Problem statement >>
In the data below, one line contains "Sản phẩm Công nghiệp (715, 2313)" and a later one contains "Tin tức (629, 31)". Print both, with every line between them, exactly and alone.

Input for this task >>
::::
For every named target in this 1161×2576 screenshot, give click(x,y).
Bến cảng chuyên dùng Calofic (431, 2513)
::::
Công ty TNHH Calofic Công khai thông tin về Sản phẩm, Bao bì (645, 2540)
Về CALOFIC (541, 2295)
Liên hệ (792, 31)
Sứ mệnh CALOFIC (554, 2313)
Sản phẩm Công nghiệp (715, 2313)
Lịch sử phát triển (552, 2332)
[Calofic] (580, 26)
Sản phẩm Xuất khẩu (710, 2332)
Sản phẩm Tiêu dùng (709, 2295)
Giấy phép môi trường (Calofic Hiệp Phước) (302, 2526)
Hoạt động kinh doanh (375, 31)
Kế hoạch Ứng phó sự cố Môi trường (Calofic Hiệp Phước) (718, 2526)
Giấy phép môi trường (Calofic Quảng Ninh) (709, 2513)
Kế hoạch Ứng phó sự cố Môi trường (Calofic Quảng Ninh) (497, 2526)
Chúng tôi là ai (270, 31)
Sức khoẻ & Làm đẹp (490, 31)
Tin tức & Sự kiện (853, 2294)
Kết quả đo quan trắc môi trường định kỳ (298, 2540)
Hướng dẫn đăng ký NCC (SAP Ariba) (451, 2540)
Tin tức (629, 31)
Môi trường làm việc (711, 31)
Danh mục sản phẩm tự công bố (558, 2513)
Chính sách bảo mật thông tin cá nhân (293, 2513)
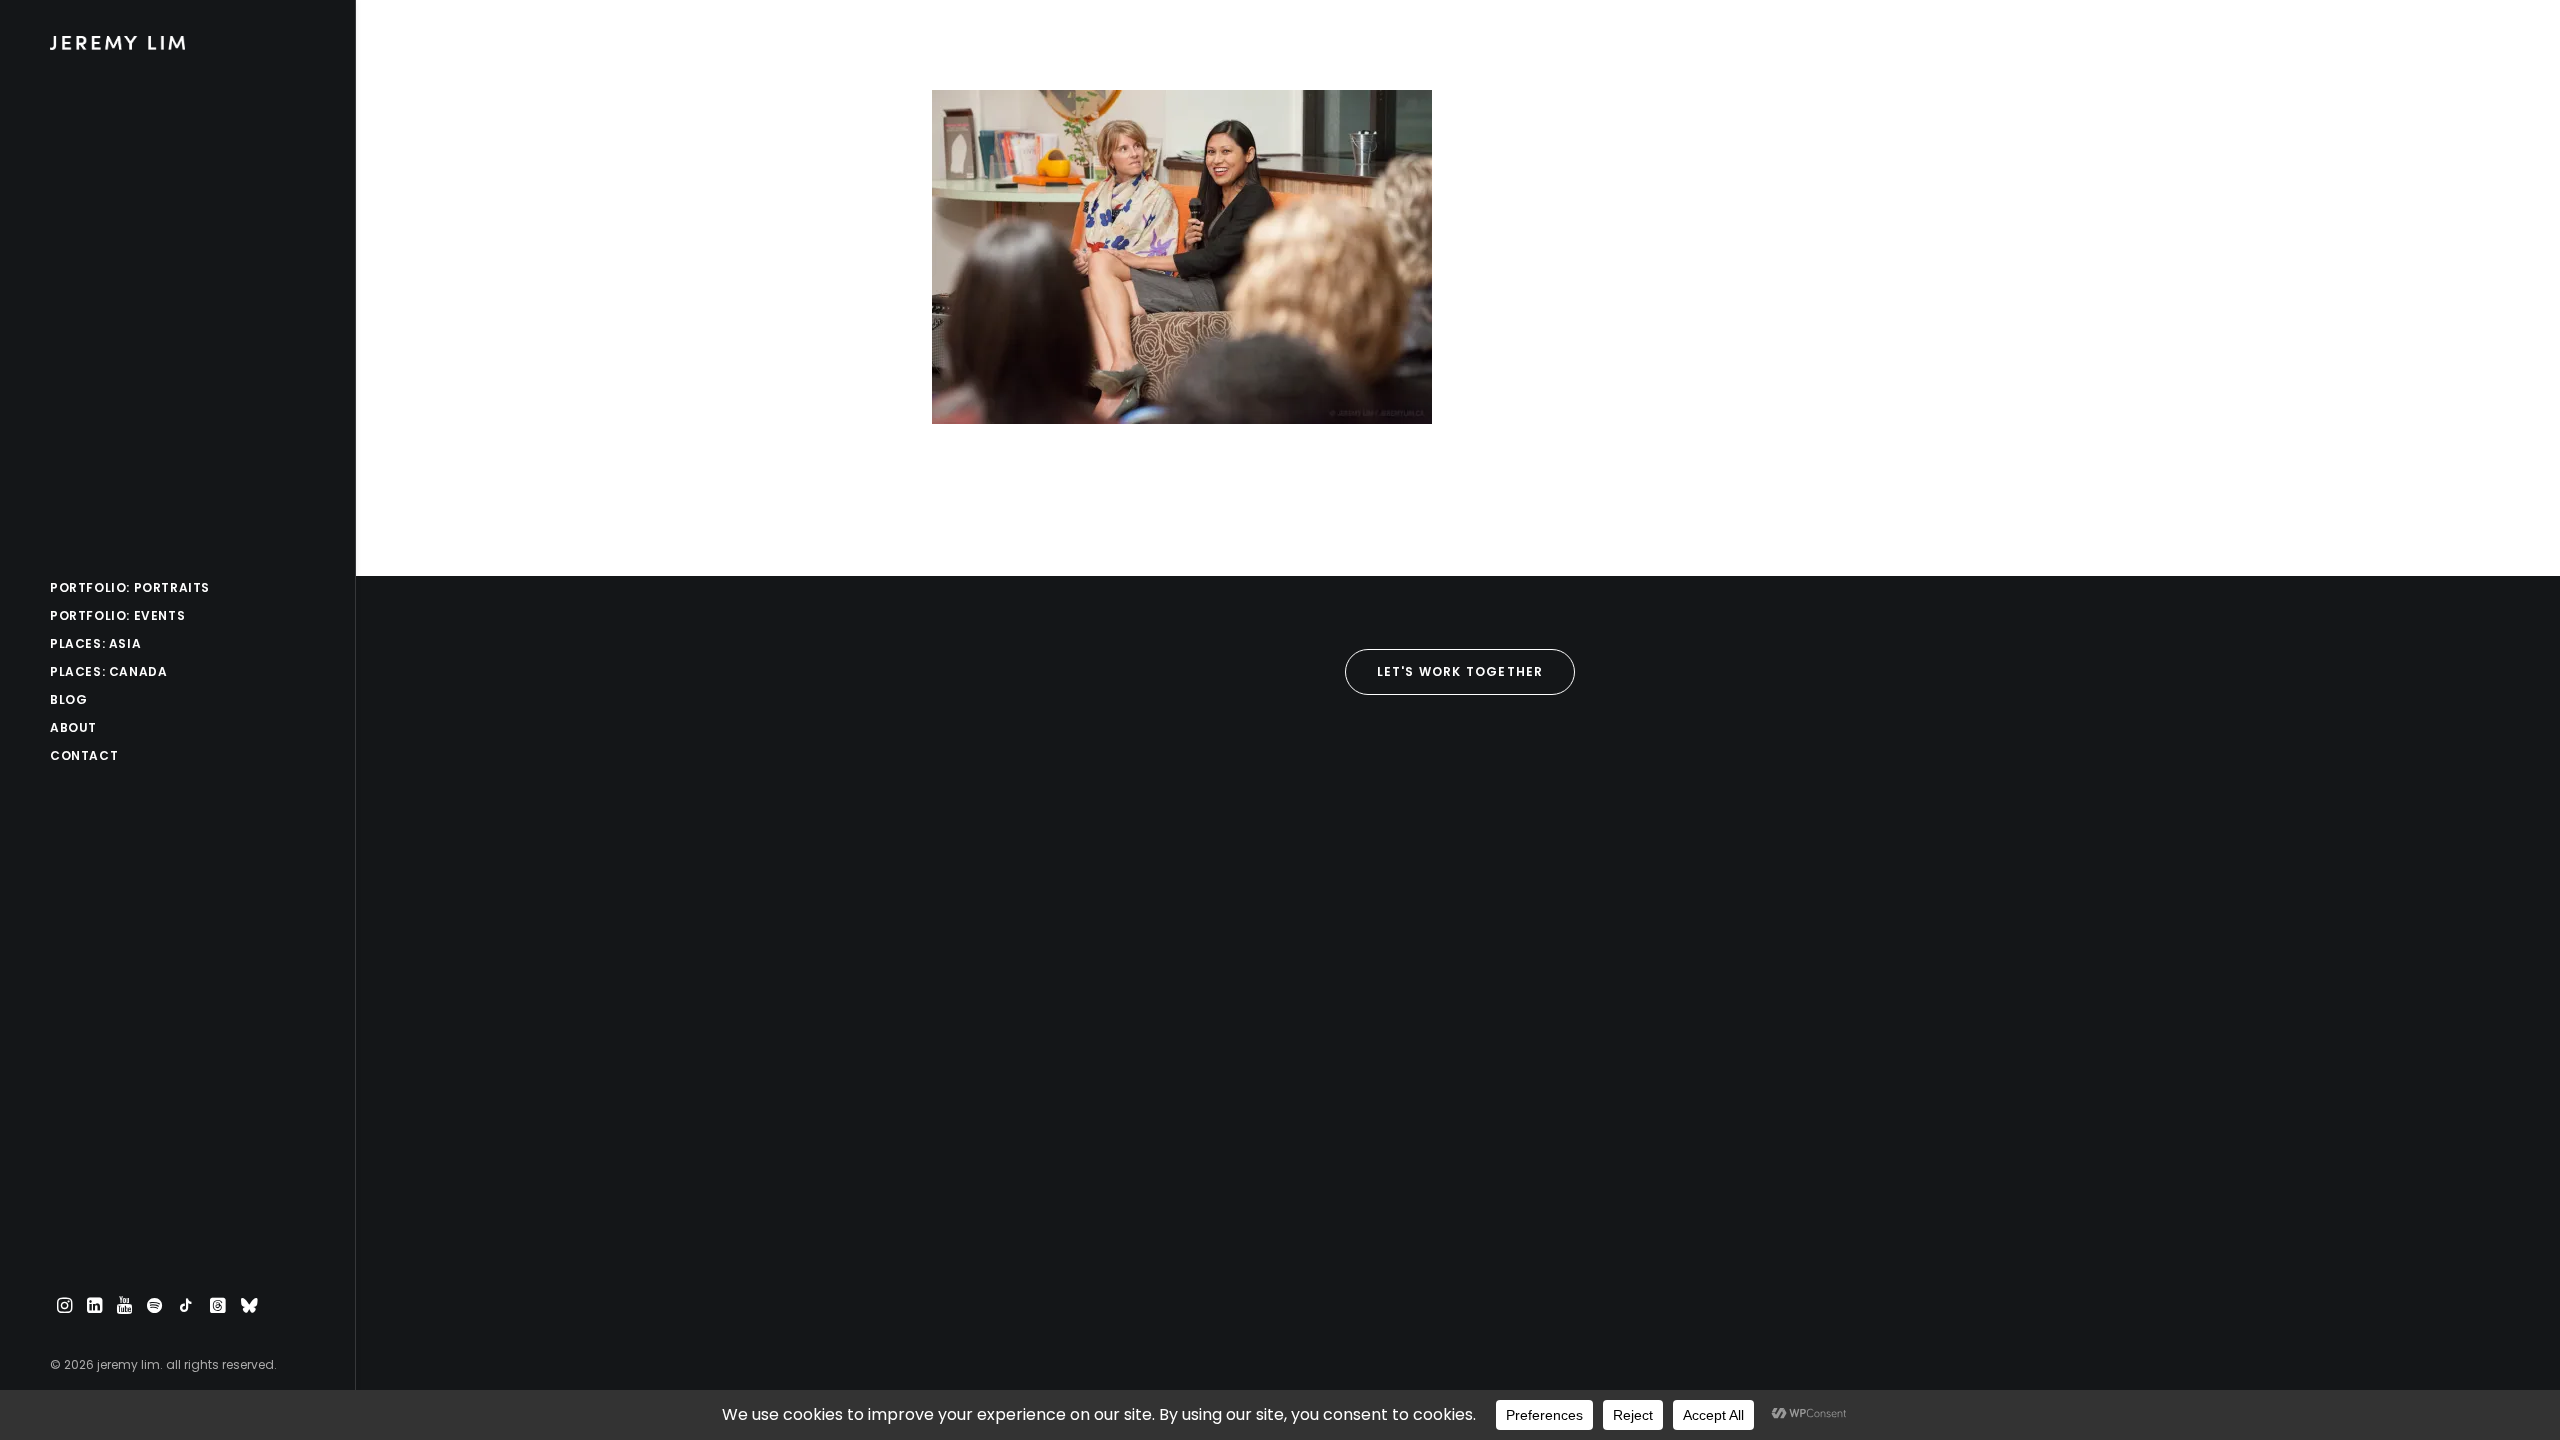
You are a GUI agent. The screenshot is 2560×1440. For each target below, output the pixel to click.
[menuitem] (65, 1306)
::::
Solution for this problem >>
Sản phẩm Công nghiệp (715, 2313)
Lịch sử phát triển (552, 2332)
[Calofic] (580, 26)
Sản phẩm Xuất khẩu (710, 2332)
Sản phẩm Tiêu dùng (709, 2295)
Giấy phép môi trường (Calofic Hiệp Phước) (302, 2526)
Hoạt động kinh doanh (375, 31)
Kế hoạch Ứng phó sự cố Môi trường (Calofic Hiệp Phước) (718, 2526)
Giấy phép môi trường (Calofic Quảng Ninh) (709, 2513)
Kế hoạch Ứng phó sự cố Môi trường (Calofic Quảng Ninh) (497, 2526)
Chúng tôi là ai (270, 31)
Sức khoẻ & Làm đẹp (490, 31)
Tin tức & Sự kiện (853, 2294)
Kết quả đo quan trắc môi trường định kỳ (298, 2540)
Hướng dẫn đăng ký NCC (SAP Ariba) (451, 2540)
Tin tức (629, 31)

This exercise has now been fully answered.